Go through the entries and copy each one exactly. Leave none out.

[Dataset entries]
☆ ☆ ☆ ☆

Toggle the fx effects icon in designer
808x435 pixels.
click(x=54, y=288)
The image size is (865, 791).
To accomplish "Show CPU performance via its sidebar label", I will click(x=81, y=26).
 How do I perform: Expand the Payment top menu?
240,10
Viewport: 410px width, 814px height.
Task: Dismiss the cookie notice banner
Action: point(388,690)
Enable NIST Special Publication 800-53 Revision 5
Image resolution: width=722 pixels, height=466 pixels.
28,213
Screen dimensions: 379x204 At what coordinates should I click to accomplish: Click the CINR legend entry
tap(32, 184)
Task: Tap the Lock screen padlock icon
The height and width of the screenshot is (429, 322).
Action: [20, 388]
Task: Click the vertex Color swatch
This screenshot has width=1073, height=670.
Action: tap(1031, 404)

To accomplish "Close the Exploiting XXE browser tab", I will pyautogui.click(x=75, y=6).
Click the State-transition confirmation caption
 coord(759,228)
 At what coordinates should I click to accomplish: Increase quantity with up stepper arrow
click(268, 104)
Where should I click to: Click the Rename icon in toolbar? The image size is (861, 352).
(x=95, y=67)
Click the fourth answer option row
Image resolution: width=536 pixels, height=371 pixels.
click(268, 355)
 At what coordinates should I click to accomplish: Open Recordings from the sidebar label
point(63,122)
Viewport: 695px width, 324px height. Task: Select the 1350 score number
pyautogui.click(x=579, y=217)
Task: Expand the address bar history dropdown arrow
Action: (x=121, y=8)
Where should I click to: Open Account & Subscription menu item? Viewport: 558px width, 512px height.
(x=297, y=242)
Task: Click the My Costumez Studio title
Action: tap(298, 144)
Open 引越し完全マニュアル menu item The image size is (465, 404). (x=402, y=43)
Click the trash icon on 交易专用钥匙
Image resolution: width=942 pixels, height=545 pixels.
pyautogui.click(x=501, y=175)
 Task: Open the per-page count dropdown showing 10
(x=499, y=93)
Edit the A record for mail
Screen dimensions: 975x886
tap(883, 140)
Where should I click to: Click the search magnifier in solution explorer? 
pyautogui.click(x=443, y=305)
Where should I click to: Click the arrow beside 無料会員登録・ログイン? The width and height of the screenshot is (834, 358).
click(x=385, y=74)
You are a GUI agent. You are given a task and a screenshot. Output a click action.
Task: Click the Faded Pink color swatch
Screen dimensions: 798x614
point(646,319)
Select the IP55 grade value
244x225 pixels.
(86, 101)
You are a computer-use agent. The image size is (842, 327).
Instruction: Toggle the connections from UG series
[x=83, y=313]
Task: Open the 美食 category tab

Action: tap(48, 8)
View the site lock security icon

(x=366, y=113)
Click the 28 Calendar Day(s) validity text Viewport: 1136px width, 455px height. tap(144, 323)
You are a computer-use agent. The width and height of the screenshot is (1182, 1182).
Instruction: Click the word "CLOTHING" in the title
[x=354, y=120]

☆ ☆ ☆ ☆

** Answer below **
Toggle the fx effects icon in designer
808x435 pixels.
click(x=54, y=288)
The image size is (865, 791).
To accomplish "Show CPU performance via its sidebar label", I will click(x=81, y=26).
 How do I perform: Expand the Payment top menu?
240,10
Viewport: 410px width, 814px height.
Task: Dismiss the cookie notice banner
Action: point(388,690)
Enable NIST Special Publication 800-53 Revision 5
Image resolution: width=722 pixels, height=466 pixels.
28,213
Screen dimensions: 379x204 At what coordinates should I click to accomplish: Click the CINR legend entry
tap(32, 184)
Task: Tap the Lock screen padlock icon
The height and width of the screenshot is (429, 322).
Action: [20, 388]
Task: Click the vertex Color swatch
This screenshot has width=1073, height=670.
Action: tap(1031, 404)

To accomplish "Close the Exploiting XXE browser tab", I will pyautogui.click(x=75, y=6).
Click the State-transition confirmation caption
 coord(759,228)
 At what coordinates should I click to accomplish: Increase quantity with up stepper arrow
click(268, 104)
Where should I click to: Click the Rename icon in toolbar? The image size is (861, 352).
(x=95, y=67)
Click the fourth answer option row
Image resolution: width=536 pixels, height=371 pixels.
click(268, 355)
 At what coordinates should I click to accomplish: Open Recordings from the sidebar label
point(63,122)
Viewport: 695px width, 324px height. Task: Select the 1350 score number
pyautogui.click(x=579, y=217)
Task: Expand the address bar history dropdown arrow
Action: (x=121, y=8)
Where should I click to: Open Account & Subscription menu item? Viewport: 558px width, 512px height.
(x=297, y=242)
Task: Click the My Costumez Studio title
Action: tap(298, 144)
Open 引越し完全マニュアル menu item The image size is (465, 404). (x=402, y=43)
Click the trash icon on 交易专用钥匙
Image resolution: width=942 pixels, height=545 pixels.
pyautogui.click(x=501, y=175)
 Task: Open the per-page count dropdown showing 10
(x=499, y=93)
Edit the A record for mail
Screen dimensions: 975x886
tap(883, 140)
Where should I click to: Click the search magnifier in solution explorer? 
pyautogui.click(x=443, y=305)
Where should I click to: Click the arrow beside 無料会員登録・ログイン? The width and height of the screenshot is (834, 358).
click(x=385, y=74)
You are a GUI agent. You are given a task and a screenshot. Output a click action.
Task: Click the Faded Pink color swatch
Screen dimensions: 798x614
point(646,319)
Select the IP55 grade value
244x225 pixels.
(86, 101)
You are a computer-use agent. The image size is (842, 327).
Instruction: Toggle the connections from UG series
[x=83, y=313]
Task: Open the 美食 category tab

Action: tap(48, 8)
View the site lock security icon

(x=366, y=113)
Click the 28 Calendar Day(s) validity text Viewport: 1136px width, 455px height. tap(144, 323)
You are a computer-use agent. The width and height of the screenshot is (1182, 1182).
Instruction: Click the word "CLOTHING" in the title
[x=354, y=120]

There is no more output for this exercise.